Glass v. Miller & Martin, PLLC (In re Hutcheson Med. Ctr., Inc.), 2017 Bankr. LEXIS 3523 (Bankr. N.D. Ga. 10/6/17). Law firm allowed to enforce forum selection clause in retention agreement to take malpractice suit out of bankruptcy forum.

Prior to its bankruptcy filing, the debtor obtained a loan for working capital and agreed to have part of its property put up as collateral. Its retained counsel, however, drafted the deed to secure debt (i.e., the lien document) in a way that included all of its property – which did not become known until a few years later when it was unable to close a loan for additional financing because of the overly broad lien filing. It filed bankruptcy not too long after and, in that case, was required to pay more to the first lender because of the latter’s (overly)secured position. When the trustee sought to bring a malpractice claim against the firm, it insisted that the matter had to be heard in Tennessee based on forum selection language in its retention agreement. The court agreed that the trustee’s suit was a non-core matter and, as such, forum selection clauses, like arbitration agreements were generally enforceable. Venue could be transferred under either 28 U.S.C. 1404(a) (the general statute) or 1412 (the bankruptcy-specific provision) and there was insufficient basis to deny the motion. The clause had been agreed to by sophisticated parties, was not ambiguous, and was not unduly inconvenient to the debtor. Moreover, this was true, even though the case was wholly centered in Georgia, had no connection with Tennessee – and could result in application of a Tennessee statute of limitations that might bar the trustee’s case altogether. The presumed moral is that one should be careful what one signs and not just treat venue and arbitration provisions as mere boilerplate.

Wonders v.
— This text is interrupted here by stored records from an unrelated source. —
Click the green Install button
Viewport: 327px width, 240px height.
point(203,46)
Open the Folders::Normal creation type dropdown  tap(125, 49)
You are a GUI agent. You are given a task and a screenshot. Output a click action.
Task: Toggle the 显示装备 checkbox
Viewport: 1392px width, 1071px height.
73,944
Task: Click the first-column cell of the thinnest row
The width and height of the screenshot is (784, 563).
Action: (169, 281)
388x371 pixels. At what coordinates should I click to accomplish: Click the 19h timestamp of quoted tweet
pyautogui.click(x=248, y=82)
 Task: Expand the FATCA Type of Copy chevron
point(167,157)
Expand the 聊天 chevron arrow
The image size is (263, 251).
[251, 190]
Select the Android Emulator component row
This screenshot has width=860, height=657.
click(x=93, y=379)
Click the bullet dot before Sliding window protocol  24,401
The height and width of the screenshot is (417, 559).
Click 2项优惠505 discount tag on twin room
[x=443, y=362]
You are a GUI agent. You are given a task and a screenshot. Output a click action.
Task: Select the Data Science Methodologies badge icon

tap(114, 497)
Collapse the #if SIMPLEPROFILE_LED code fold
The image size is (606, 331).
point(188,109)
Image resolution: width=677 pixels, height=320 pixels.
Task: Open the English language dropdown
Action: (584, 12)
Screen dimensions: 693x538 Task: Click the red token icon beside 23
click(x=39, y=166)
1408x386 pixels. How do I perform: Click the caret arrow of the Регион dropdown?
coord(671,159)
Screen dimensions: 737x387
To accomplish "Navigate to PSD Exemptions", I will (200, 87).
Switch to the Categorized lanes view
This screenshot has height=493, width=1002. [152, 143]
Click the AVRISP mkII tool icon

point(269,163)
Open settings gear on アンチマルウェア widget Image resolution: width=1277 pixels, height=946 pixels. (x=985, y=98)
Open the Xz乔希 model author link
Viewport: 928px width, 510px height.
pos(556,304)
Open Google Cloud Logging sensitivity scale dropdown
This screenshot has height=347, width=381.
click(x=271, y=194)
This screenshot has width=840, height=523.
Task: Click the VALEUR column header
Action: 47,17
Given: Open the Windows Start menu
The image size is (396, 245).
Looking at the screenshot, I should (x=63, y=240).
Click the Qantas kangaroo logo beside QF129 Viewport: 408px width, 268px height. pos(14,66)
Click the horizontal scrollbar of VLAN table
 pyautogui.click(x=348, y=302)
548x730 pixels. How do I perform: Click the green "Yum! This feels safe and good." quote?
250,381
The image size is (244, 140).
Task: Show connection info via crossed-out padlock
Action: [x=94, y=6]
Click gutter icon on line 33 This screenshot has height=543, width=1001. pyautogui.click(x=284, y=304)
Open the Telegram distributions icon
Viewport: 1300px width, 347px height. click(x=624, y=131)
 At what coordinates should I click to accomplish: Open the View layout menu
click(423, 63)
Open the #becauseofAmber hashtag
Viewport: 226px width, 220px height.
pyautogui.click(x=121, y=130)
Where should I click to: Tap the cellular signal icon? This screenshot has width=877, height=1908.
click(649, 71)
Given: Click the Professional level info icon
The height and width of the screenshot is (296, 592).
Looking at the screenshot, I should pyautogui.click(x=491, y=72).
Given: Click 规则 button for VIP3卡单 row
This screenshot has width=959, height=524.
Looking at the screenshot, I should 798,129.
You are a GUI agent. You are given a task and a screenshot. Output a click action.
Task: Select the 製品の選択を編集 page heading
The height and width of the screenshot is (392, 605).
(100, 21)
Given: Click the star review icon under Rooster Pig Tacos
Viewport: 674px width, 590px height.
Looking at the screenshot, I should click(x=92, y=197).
United Tax Grp., LLC, 2017 U.S. Dist. LEXIS 166224 (S.D. Fla. 10/5/17). If debtor does not remove actions within the first 90 days, it must have stay lifted in underlying state court action in order to later remove matters.

28 U.S.C. 1452(a) allows the debtor to remove any pending (non-police and regulatory) civil action, and Rule 9027 determines the time when such removal may take place. Any action may be removed for the first 90 days after the petition date; if it is not done then, such an action is presumably dormant due to the automatic stay, so the debtor (or the creditor) may not later remove the action until the stay is lifted. The Rule then allows a party 30 days to make the removal. This is presumably meant to give the bankruptcy court discretion as to whether it wishes to allow anymore matters to be added to the bankruptcy itself at a belated date.